Retired Gen. Mark Milley is afraid of retribution.
The former chairman of the Joint Chiefs of Staff and a four-star Army general made no bones about his feelings about former President Donald Trump in the lead-up to the presidential election.
And he was equally clear about his own fears.
In a book “War” by The Washington Post’s Bob Woodward, Milley told Woodward he could be recalled to duty in the event of a Trump win to face a court-martial “for disloyalty,” the Post reported in October.
Now, what could make him think that?
Maybe because he told Woodward in a previous book, according to a Post report from September 2021, that he’d engaged in secret talks with his counterpart in the Chinese military — People’s Liberation Army Gen. Li Zuocheng — both immediately before and after the 2020 election.
“In the book’s account, Milley went so far as to pledge he would alert his counterpart in the event of a U.S. attack, stressing the rapport they’d established through a backchannel,” the Post reported.
Trump’s reaction was explosive.
In a statement, he called Milley a “dumba**” and said if the story is true “then I assume he would be tried for TREASON in that he would have been dealing with his Chinese counterpart behind the President’s back and telling China that he would be giving them notification ‘of an attack.’”
WARNING: The following post contains language that may offend some readers.
Trump reacts by calling Gen. Milley a “dumbass,” suggests action “be taken immediately” against the chairman of the joint chiefs and denies ever planning to attack #China. pic.twitter.com/UwO87IYBvJ
— Steve Herman (@W7VOA) September 15, 2021
The book also recounted how, in the final months of the Trump administration, Milley had set up an informal chain of command, essentially subverting the Constitution and its civilian control over the military.
In Woodward’s latest book, according to the Post, Milley also called Trump “fascist to the core” and “the most dangerous person to this country.”
Should Mark Milley be court-martialed?
All that proves is that Milley’s political judgment is as bad as the military record he established during the Biden administration, when he was in charge of the disastrous withdrawal from Afghanistan.
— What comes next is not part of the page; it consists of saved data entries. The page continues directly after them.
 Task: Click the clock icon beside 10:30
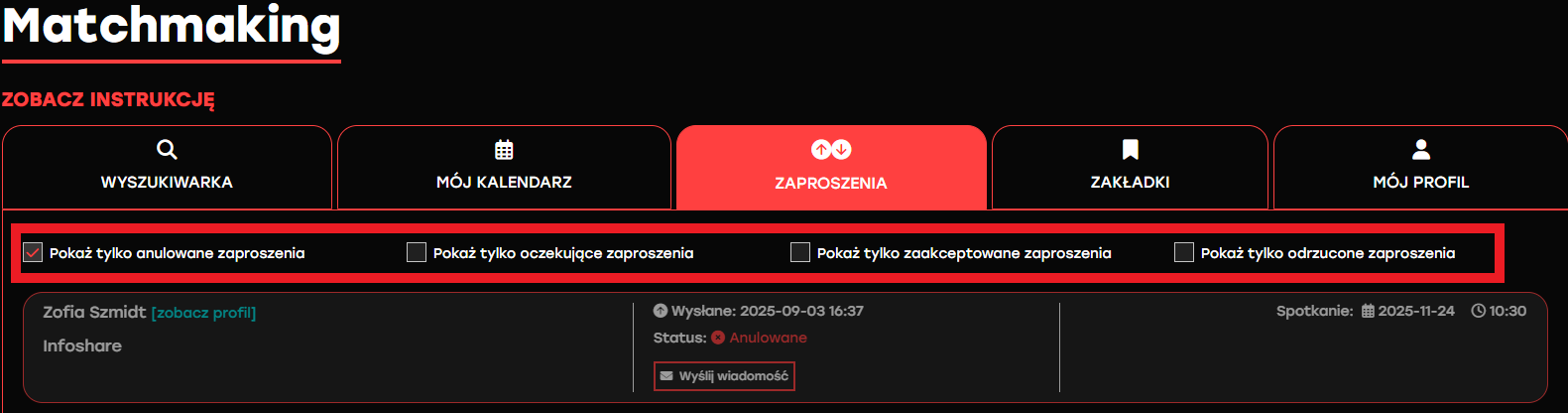(x=1478, y=311)
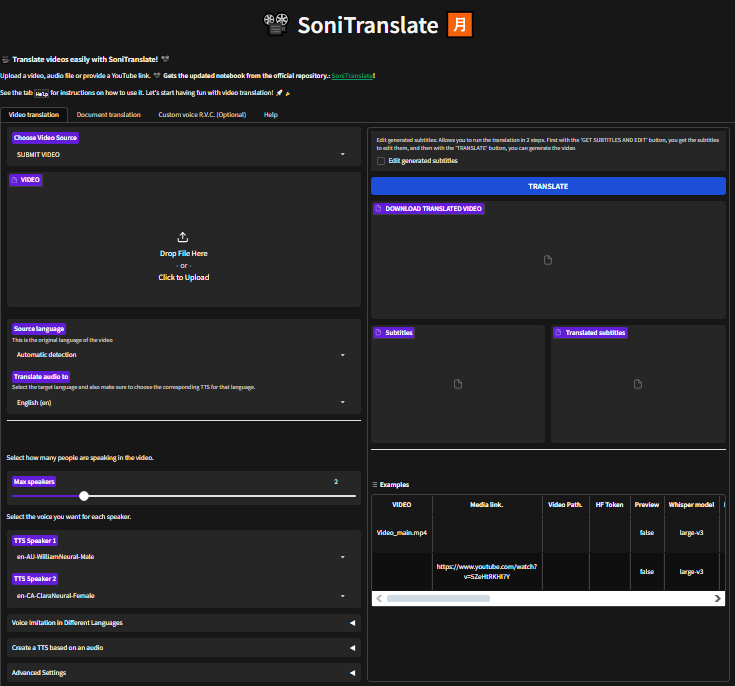This screenshot has height=686, width=735.
Task: Expand Voice Imitation in Different Languages section
Action: [x=183, y=622]
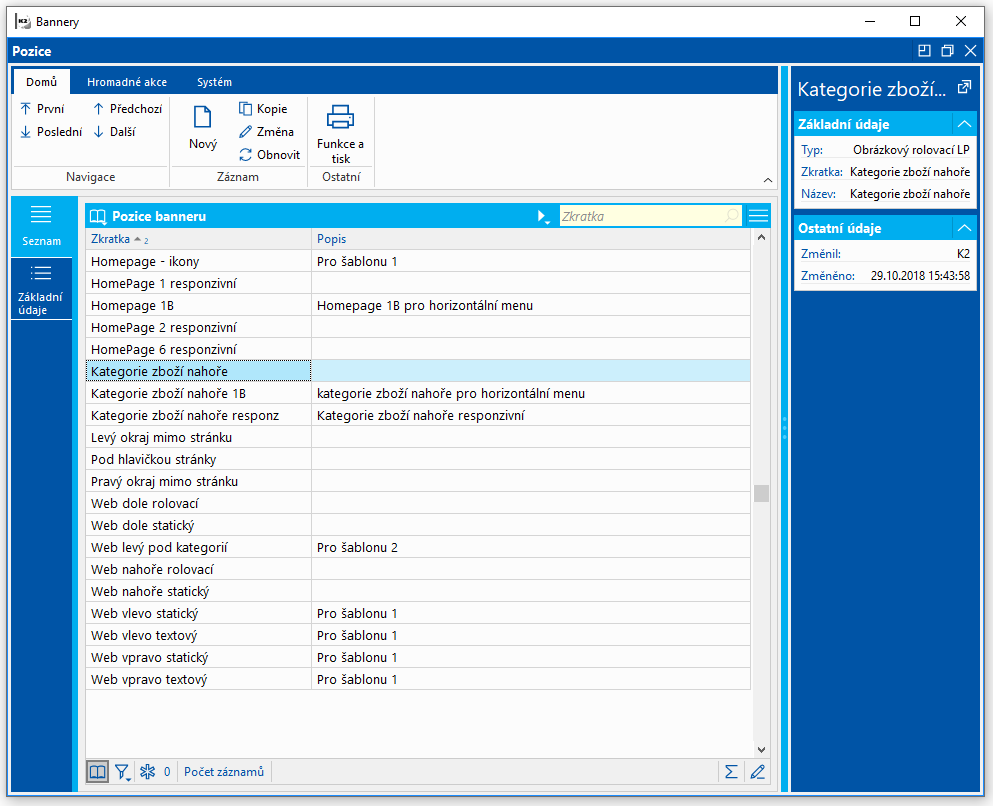Screen dimensions: 993x806
Task: Click the vertical scrollbar thumb in list
Action: [762, 493]
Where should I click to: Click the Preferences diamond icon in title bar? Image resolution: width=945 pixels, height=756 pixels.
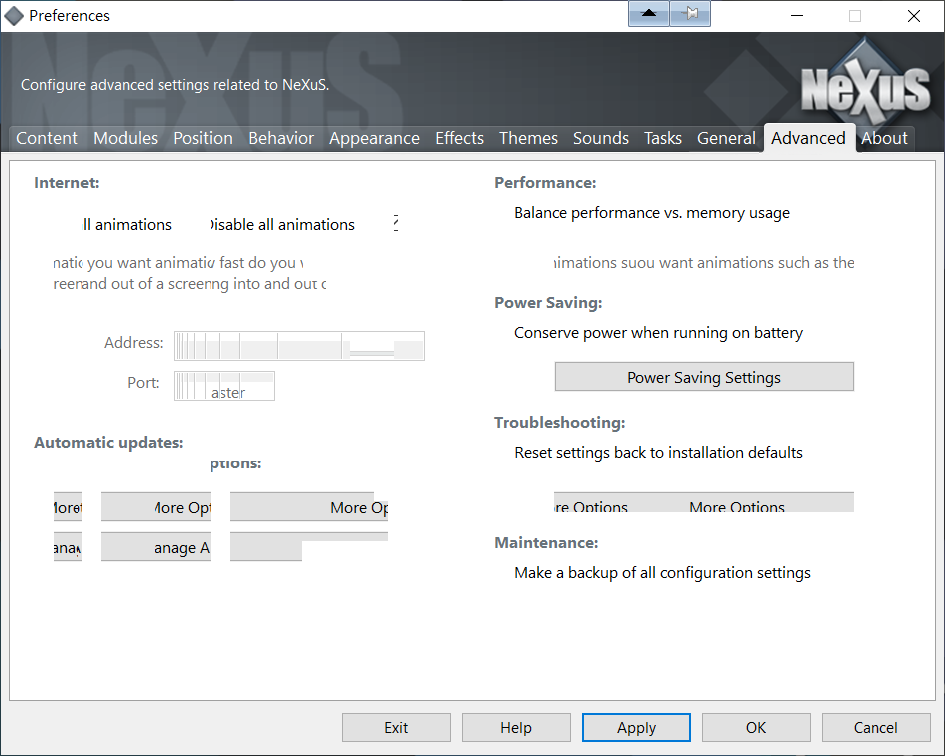[x=15, y=16]
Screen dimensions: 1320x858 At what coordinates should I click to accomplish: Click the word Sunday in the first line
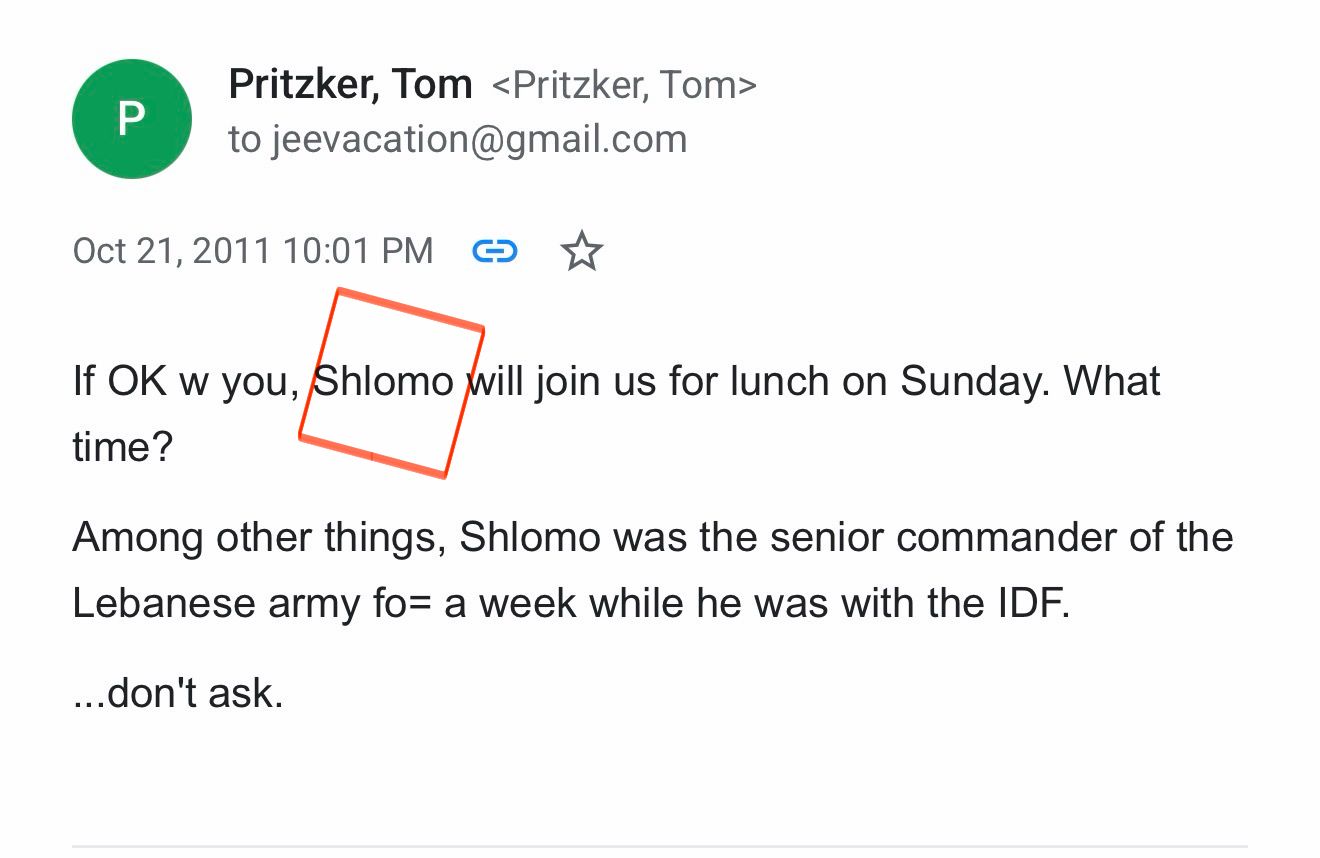click(x=974, y=382)
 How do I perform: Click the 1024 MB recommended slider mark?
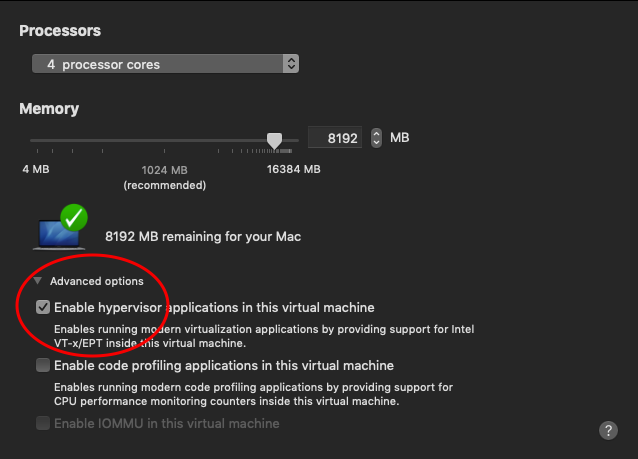pos(165,169)
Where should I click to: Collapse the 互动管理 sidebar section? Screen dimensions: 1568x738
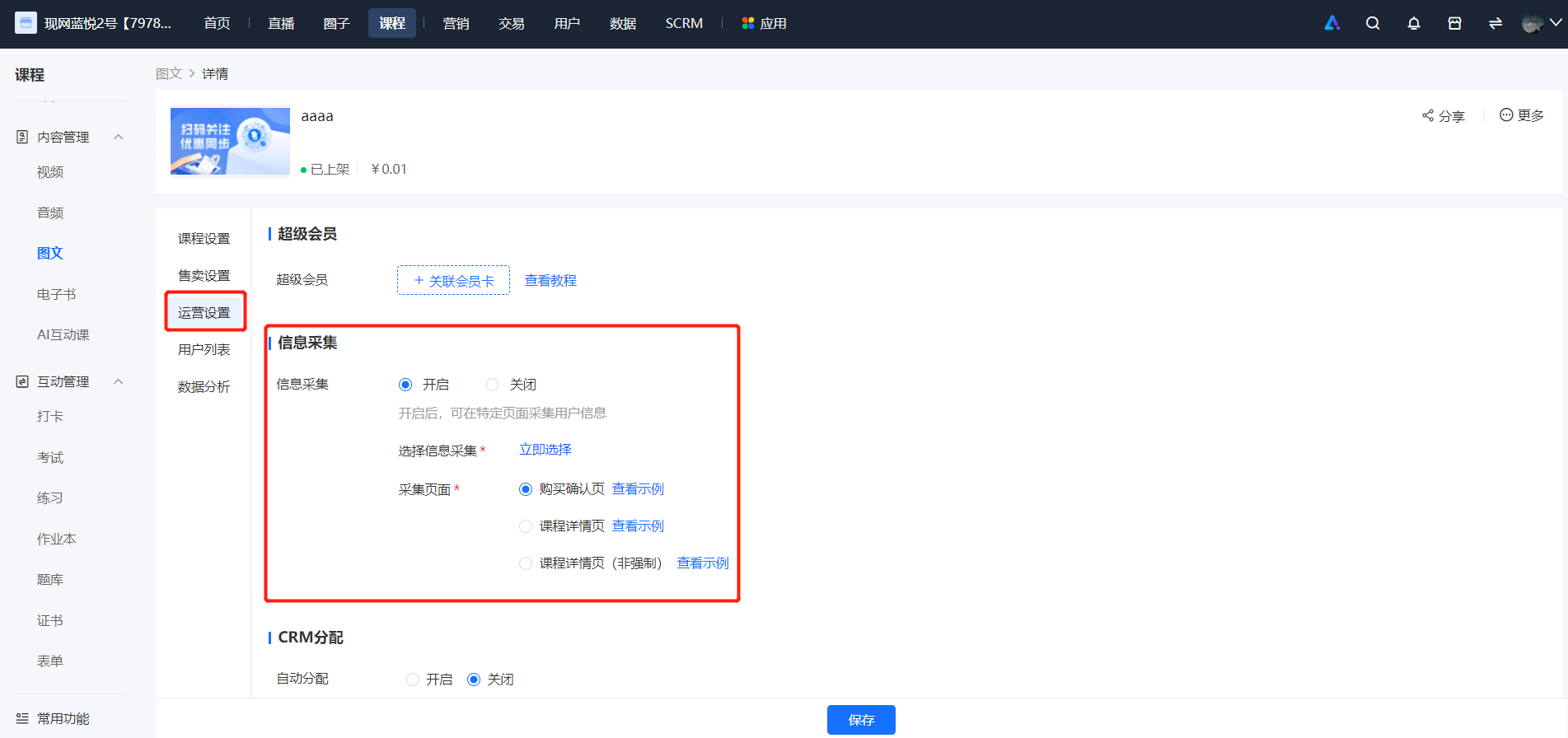pyautogui.click(x=119, y=381)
This is the same military mind that assured American lawmakers in February 2022 that the Russian military could invade and defeat Ukraine “in 72 hours.”
That meant he thought it would be over in three days. Careful readers might note that almost three years later, the Russian military has definitely not conquered Ukraine.
Yet he fears a court-martial “for disloyalty”? Maybe incompetence, ineptitude and colossally poor judgment might be easier to prove. (Trump has made his feelings about Milley’s professional abilities abundantly clear.)
Still, the odds of the general being recalled to duty to face a court-martial are low. Reporting on Woodward’s book, The Guardian reported that is has “only been done a few times in American history and for very serious crimes.”
But there’s a very real retribution Milley should be worried about, and that’s the judgment of history.
Overseeing the most humiliating American moment on the world stage since the fall of Saigon — a moment that inspired the United States’ worst enemies — will leave a stain on his memory.
And in bringing Trump back to office in the Nov. 5 election, American voters have rendered their judgment about the present.